Exercise description. Give the data again exactly, stopping after the "You are a computer-use agent. Image resolution: width=1389" line.

Data provided.
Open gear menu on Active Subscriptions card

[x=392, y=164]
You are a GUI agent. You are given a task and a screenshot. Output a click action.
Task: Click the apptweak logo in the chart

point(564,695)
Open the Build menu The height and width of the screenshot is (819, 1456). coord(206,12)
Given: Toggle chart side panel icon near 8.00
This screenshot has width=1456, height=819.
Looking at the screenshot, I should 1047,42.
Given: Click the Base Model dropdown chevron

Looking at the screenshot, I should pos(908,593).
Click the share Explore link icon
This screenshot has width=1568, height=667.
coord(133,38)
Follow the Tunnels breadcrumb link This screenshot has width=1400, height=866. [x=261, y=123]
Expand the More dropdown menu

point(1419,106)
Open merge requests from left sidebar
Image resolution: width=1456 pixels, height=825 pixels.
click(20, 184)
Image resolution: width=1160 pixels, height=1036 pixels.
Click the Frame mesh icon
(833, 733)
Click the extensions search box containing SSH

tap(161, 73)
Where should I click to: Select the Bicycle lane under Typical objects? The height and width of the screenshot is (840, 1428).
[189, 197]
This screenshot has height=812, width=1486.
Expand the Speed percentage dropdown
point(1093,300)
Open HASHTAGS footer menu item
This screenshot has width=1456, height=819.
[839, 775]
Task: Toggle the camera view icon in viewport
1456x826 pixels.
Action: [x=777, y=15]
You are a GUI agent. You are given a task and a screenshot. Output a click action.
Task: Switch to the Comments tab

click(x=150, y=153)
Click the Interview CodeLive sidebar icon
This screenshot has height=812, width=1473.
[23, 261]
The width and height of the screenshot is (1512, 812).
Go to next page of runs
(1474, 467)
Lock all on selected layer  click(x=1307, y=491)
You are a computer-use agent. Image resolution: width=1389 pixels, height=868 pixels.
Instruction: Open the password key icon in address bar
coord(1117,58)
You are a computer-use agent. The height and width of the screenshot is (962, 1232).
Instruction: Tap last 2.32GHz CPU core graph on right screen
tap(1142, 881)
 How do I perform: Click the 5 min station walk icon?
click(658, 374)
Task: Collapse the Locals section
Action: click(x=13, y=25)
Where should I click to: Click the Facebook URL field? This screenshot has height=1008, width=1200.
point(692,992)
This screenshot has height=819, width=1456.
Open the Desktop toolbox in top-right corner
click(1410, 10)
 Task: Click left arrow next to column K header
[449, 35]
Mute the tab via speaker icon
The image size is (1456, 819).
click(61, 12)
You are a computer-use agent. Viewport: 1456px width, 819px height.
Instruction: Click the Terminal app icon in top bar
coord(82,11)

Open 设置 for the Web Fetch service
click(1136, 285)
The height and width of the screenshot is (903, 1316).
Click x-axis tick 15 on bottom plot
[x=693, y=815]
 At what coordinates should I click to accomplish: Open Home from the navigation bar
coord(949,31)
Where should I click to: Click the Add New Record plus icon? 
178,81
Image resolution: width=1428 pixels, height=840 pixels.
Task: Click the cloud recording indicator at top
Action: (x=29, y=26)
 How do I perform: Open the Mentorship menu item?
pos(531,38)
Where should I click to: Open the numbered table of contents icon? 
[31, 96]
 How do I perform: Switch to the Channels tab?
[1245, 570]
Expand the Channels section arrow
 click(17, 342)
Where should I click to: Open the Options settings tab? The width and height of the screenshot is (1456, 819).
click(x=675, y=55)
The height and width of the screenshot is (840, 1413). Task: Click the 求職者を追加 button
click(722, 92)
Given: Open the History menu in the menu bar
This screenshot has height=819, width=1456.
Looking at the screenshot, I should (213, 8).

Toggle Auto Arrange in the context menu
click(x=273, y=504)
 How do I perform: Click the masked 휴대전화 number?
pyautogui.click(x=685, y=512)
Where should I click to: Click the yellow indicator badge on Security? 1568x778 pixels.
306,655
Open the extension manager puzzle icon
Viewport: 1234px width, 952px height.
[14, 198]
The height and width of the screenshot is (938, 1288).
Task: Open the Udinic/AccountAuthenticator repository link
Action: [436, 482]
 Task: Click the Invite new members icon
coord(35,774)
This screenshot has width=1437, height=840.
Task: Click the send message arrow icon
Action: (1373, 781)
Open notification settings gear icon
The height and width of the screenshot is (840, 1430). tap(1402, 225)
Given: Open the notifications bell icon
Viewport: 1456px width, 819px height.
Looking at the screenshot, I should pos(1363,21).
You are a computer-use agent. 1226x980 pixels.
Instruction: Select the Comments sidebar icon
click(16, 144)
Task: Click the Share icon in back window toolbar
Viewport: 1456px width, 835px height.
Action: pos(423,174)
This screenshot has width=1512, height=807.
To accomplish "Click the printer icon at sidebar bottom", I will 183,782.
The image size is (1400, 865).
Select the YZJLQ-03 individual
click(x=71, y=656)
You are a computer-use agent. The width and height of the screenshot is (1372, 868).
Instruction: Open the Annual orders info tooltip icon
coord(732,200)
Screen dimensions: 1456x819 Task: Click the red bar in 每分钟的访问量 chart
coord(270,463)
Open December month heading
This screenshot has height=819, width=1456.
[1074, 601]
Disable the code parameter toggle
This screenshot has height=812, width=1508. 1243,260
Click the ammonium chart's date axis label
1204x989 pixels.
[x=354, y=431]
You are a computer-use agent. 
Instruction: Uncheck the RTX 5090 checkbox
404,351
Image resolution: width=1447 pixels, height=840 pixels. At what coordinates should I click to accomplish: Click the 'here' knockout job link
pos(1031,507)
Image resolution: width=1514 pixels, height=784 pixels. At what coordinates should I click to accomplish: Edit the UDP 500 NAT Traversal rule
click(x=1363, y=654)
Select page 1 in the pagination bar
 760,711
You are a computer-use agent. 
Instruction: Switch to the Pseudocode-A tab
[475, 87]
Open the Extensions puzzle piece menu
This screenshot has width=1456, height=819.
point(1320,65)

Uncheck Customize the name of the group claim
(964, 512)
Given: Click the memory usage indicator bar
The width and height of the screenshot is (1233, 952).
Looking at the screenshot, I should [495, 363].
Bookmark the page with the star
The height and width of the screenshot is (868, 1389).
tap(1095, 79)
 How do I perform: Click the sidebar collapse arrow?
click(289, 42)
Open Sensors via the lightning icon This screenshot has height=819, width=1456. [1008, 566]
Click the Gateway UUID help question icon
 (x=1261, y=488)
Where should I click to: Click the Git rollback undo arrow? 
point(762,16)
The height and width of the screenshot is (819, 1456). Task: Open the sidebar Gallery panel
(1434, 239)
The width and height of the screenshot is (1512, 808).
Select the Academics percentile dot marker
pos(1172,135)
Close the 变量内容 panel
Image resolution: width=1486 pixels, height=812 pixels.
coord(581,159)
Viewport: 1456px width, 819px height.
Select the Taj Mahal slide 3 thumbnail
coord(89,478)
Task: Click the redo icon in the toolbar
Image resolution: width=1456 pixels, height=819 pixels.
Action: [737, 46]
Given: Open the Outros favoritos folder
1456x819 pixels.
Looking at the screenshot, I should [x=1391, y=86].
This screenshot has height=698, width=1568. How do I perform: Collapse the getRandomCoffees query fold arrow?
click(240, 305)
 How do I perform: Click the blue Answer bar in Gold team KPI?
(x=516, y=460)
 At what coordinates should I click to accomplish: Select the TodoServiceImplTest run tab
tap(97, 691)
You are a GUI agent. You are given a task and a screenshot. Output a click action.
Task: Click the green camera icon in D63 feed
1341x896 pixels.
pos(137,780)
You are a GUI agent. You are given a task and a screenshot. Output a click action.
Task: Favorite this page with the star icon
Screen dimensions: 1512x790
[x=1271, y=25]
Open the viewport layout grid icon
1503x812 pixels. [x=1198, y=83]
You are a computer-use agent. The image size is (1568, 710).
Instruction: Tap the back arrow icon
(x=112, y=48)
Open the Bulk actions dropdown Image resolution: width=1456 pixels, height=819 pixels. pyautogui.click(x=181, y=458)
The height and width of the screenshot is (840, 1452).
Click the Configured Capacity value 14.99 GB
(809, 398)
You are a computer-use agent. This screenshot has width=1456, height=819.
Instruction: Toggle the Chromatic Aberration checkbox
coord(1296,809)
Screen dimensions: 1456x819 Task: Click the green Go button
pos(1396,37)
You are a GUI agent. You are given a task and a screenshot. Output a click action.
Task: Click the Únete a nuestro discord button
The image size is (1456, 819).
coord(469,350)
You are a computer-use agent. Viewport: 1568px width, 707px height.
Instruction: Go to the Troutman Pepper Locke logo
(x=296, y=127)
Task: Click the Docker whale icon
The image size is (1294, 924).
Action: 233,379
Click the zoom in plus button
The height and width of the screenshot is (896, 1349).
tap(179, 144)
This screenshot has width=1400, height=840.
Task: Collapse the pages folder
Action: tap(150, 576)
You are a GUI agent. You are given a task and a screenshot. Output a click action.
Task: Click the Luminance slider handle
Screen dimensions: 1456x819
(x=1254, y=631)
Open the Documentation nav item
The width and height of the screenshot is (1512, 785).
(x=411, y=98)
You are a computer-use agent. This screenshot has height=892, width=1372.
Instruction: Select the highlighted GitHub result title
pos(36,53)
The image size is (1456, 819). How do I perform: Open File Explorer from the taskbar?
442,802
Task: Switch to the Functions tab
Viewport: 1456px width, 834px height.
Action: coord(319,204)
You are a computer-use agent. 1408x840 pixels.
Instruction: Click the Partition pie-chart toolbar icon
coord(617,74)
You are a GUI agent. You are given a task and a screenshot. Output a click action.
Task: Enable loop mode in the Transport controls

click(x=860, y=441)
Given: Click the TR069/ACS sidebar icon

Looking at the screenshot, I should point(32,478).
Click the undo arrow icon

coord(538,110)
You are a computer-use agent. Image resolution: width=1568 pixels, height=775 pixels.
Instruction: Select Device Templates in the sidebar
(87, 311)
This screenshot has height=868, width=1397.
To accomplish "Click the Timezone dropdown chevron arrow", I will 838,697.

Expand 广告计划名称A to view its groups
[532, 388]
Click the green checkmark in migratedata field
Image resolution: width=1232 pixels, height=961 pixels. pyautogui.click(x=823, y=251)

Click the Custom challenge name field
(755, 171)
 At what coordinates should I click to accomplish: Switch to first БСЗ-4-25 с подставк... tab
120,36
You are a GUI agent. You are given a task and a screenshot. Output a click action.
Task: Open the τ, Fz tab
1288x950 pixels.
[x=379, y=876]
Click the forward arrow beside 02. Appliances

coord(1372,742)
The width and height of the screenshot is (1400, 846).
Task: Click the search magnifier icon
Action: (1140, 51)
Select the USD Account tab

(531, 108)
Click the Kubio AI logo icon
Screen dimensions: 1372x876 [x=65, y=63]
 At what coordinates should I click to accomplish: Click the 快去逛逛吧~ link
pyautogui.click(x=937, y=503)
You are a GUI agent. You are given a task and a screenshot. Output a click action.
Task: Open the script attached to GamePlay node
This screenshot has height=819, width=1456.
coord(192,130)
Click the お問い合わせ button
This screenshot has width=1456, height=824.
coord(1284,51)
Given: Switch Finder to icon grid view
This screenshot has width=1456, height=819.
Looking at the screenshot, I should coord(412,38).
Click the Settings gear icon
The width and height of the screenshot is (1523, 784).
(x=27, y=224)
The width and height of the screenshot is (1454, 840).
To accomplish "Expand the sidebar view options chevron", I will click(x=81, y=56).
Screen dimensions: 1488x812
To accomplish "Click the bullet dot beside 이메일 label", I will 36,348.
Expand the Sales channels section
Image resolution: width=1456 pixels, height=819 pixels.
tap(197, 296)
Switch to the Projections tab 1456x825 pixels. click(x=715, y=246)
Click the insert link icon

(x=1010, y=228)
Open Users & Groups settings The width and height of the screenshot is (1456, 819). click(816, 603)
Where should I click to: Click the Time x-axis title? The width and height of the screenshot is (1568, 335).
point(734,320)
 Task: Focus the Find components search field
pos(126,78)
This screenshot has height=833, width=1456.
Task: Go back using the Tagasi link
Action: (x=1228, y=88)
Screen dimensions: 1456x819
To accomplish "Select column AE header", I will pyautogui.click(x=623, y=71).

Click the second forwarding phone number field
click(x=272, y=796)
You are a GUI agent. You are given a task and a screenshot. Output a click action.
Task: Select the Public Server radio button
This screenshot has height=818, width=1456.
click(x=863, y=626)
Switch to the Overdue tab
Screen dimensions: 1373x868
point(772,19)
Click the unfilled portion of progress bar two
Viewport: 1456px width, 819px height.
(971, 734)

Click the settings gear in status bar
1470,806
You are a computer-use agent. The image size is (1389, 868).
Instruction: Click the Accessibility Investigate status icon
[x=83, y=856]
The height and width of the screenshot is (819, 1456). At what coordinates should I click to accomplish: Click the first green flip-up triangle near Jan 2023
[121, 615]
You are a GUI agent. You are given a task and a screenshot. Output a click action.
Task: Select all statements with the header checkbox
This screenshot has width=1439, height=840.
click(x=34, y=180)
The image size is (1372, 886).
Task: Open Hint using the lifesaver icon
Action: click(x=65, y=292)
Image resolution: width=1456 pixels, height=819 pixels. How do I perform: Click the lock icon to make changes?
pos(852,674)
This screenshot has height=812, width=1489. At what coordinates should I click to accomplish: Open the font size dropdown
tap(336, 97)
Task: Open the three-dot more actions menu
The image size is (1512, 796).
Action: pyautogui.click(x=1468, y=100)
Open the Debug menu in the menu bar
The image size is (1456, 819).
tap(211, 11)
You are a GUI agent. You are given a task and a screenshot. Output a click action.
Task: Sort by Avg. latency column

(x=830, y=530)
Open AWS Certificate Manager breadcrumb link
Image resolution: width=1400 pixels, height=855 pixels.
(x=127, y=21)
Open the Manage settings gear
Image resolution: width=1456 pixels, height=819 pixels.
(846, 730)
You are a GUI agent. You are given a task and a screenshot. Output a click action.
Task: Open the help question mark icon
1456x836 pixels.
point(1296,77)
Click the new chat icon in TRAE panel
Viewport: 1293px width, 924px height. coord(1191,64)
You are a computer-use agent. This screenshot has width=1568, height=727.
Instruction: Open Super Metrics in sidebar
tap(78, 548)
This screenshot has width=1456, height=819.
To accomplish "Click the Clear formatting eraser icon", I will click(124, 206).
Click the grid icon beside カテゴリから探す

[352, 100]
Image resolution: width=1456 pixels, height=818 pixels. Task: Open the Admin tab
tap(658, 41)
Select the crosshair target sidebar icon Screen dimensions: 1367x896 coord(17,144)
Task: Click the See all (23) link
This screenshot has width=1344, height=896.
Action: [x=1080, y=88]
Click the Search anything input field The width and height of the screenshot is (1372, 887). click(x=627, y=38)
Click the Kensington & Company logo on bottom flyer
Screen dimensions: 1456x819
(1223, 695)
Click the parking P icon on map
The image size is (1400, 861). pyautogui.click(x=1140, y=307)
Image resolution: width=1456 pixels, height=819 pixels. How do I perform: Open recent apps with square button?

The completed task.
Open gear menu on Active Subscriptions card

[x=392, y=164]
You are a GUI agent. You are given a task and a screenshot. Output a click action.
Task: Click the apptweak logo in the chart

point(564,695)
Open the Build menu The height and width of the screenshot is (819, 1456). coord(206,12)
Given: Toggle chart side panel icon near 8.00
This screenshot has width=1456, height=819.
Looking at the screenshot, I should 1047,42.
Given: Click the Base Model dropdown chevron

Looking at the screenshot, I should pos(908,593).
Click the share Explore link icon
This screenshot has width=1568, height=667.
coord(133,38)
Follow the Tunnels breadcrumb link This screenshot has width=1400, height=866. [x=261, y=123]
Expand the More dropdown menu

point(1419,106)
Open merge requests from left sidebar
Image resolution: width=1456 pixels, height=825 pixels.
click(20, 184)
Image resolution: width=1160 pixels, height=1036 pixels.
Click the Frame mesh icon
(833, 733)
Click the extensions search box containing SSH

tap(161, 73)
Where should I click to: Select the Bicycle lane under Typical objects? The height and width of the screenshot is (840, 1428).
[189, 197]
This screenshot has height=812, width=1486.
Expand the Speed percentage dropdown
point(1093,300)
Open HASHTAGS footer menu item
This screenshot has width=1456, height=819.
[839, 775]
Task: Toggle the camera view icon in viewport
1456x826 pixels.
Action: [x=777, y=15]
You are a GUI agent. You are given a task and a screenshot. Output a click action.
Task: Switch to the Comments tab

click(x=150, y=153)
Click the Interview CodeLive sidebar icon
This screenshot has height=812, width=1473.
[23, 261]
The width and height of the screenshot is (1512, 812).
Go to next page of runs
(1474, 467)
Lock all on selected layer  click(x=1307, y=491)
You are a computer-use agent. Image resolution: width=1389 pixels, height=868 pixels.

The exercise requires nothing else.